Por fim, o risco pode ser encarado como um meio que constituem a responsabilidade objetiva pelo qual reconhece-se no agente um dever prévio de cuidado, tornando-se responsável, em razão da não observância observou aquele do devido cuidado que lhe era estabelecido.

De acordo com Fernando Penafiel ( 2013), vigorava, no Brasil a tese de que a responsabilidade subjetiva exigindo a demonstração de culpa do agente, como ele próprio afirma: "todo aquele que, mediante ação ou omissão voluntária, negligência ou imprudência, violar direito e causar dano a outrem, comete ato ilícito (art. 186)." Entretanto, essa ideia vigorou até 2002, quando foi validado o novo CC, em que foi incluída a teoria objetiva, estando essa presente no ordenamento jurídico, atualmente.

Nessas circunstancias, o presente CC determina a precisão de reparar um dano decorrente de um ato ilícito, havendo a obrigação de recompô-lo, independente de culpa, em situações determinadas pela legislação; ou quando atividade normalmente desenvolvida pelo agente do dano implicar, por sua natureza, risco para os direitos de outrem.

Quando a responsabilidade civil, quando abranger o Direito de família, será subjetiva, visto que em tudo o que for concernente ao dever de indenizar é necessário que estejam presentes os requisitos de ato ilícito, dano e nexo causal.
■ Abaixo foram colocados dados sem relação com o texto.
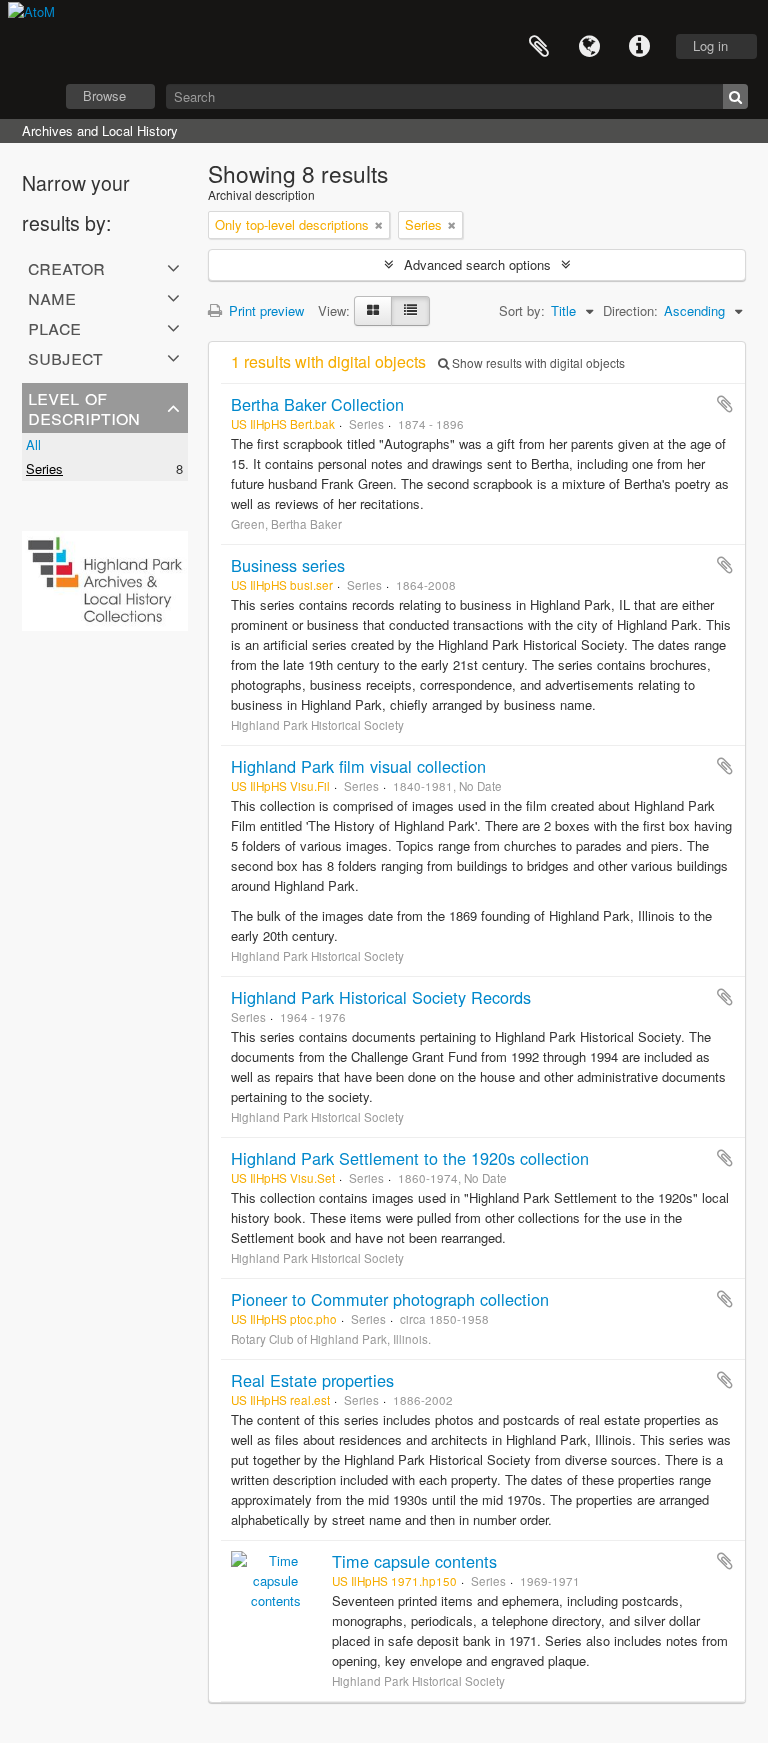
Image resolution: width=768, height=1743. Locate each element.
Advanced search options (477, 264)
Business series (288, 565)
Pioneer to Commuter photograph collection (390, 1299)
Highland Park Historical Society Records (381, 997)
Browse (104, 95)
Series (44, 468)
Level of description (84, 407)
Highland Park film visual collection (358, 766)
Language (589, 47)
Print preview (264, 310)
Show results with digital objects (537, 362)
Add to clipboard (725, 404)
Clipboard (539, 47)
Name (52, 297)
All (33, 444)
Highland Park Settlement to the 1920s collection (410, 1158)
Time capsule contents (414, 1561)
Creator (66, 267)
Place (54, 327)
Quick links (639, 47)
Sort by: (522, 310)
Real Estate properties (312, 1380)
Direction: (630, 310)
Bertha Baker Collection (317, 404)
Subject (65, 357)
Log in (710, 45)
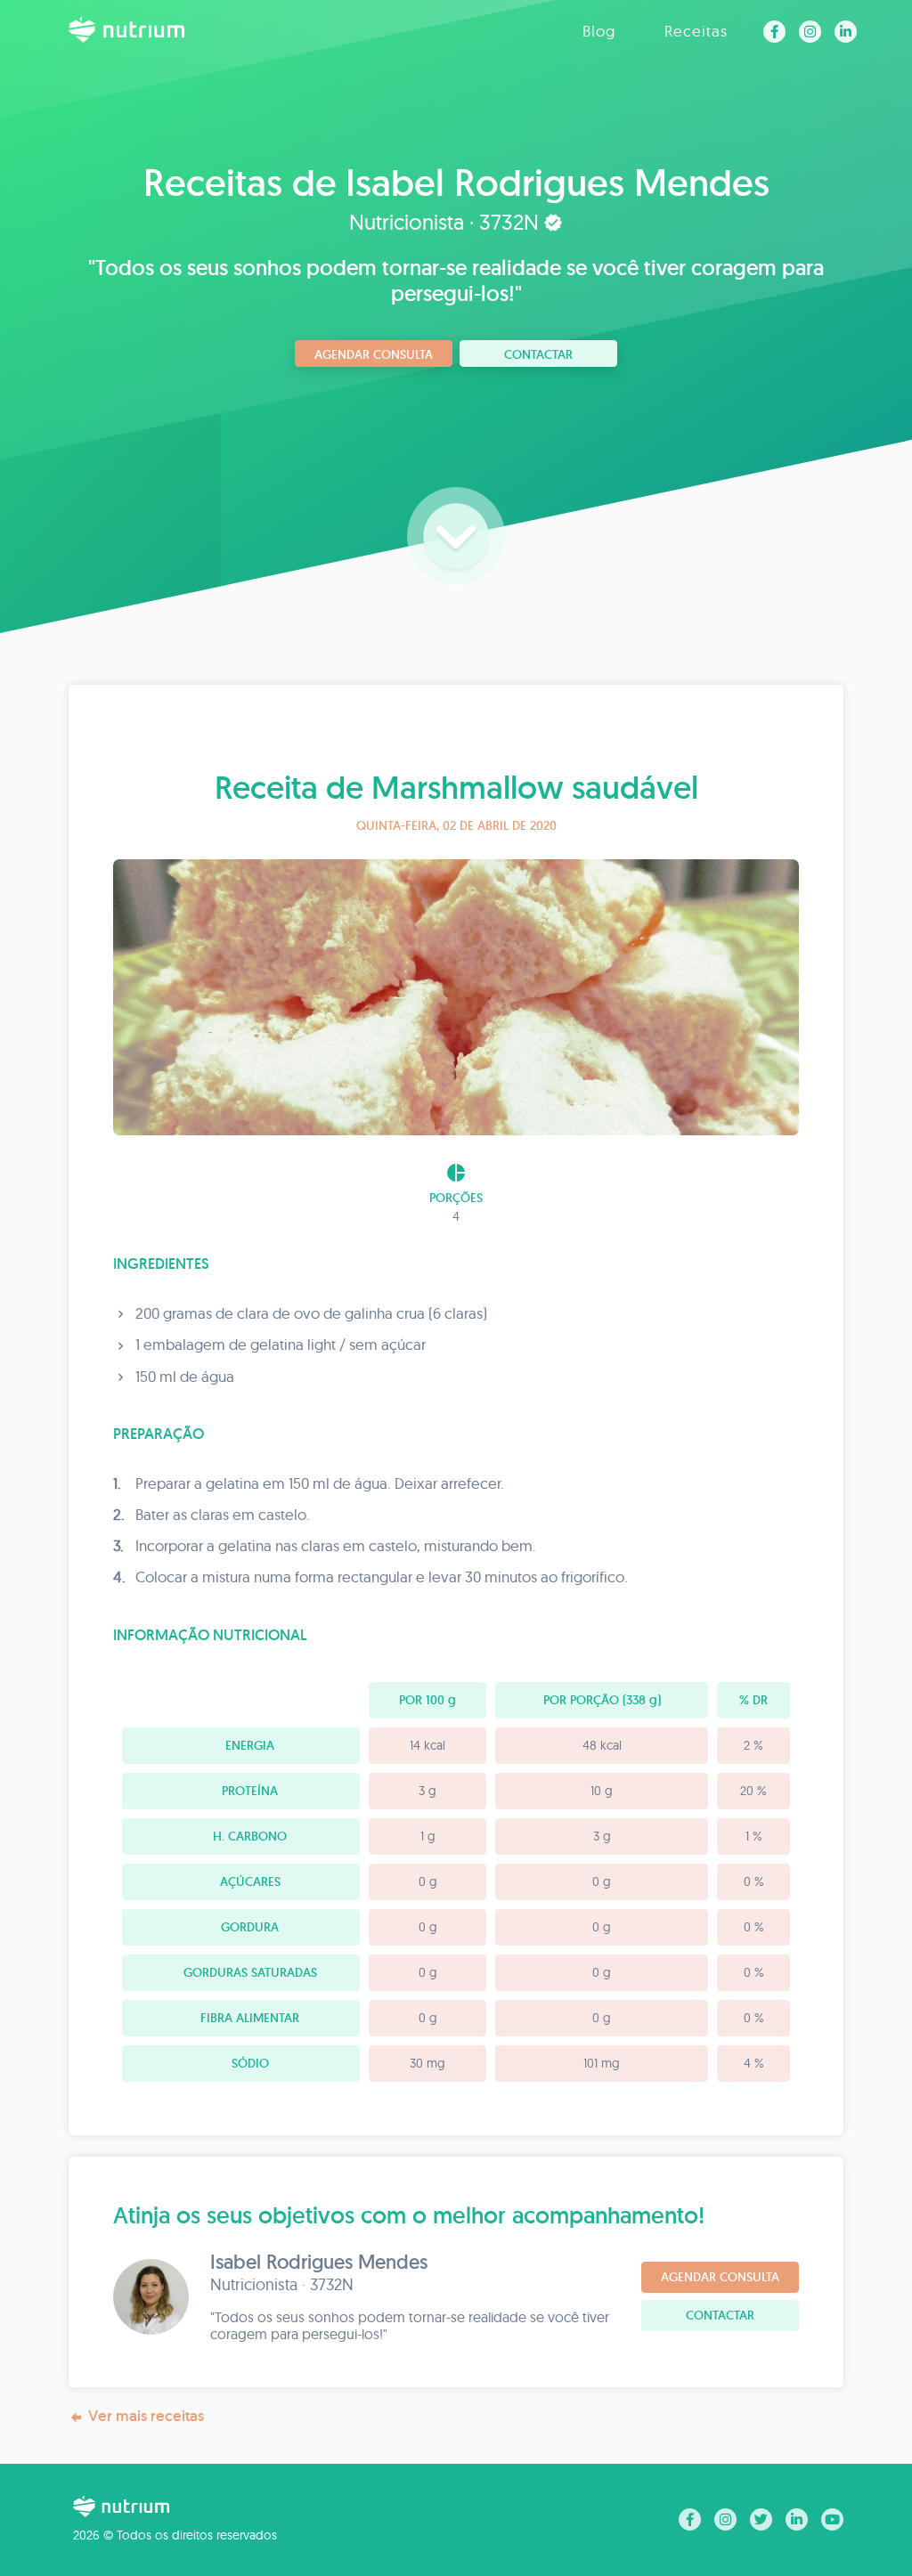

Cristiano Chaves e Nelson Rosenvald a possibilidade de incidência das normas da responsabilidade civil no âmbito das relações familiares:

Seguramente, a obrigação de reparar danos patrimoniais e extrapatrimoniais decorrentes da prática de um ato ilícito também incide no Direito das Famílias. Por certo, não se pode negar que as regas da responsabilidade civil invadem todos os domínios da ciência jurídica, ramificando-se pelas mais diversas relações jurídicas, inclusive as familiaristas (FARIAS, 2013, p. 162).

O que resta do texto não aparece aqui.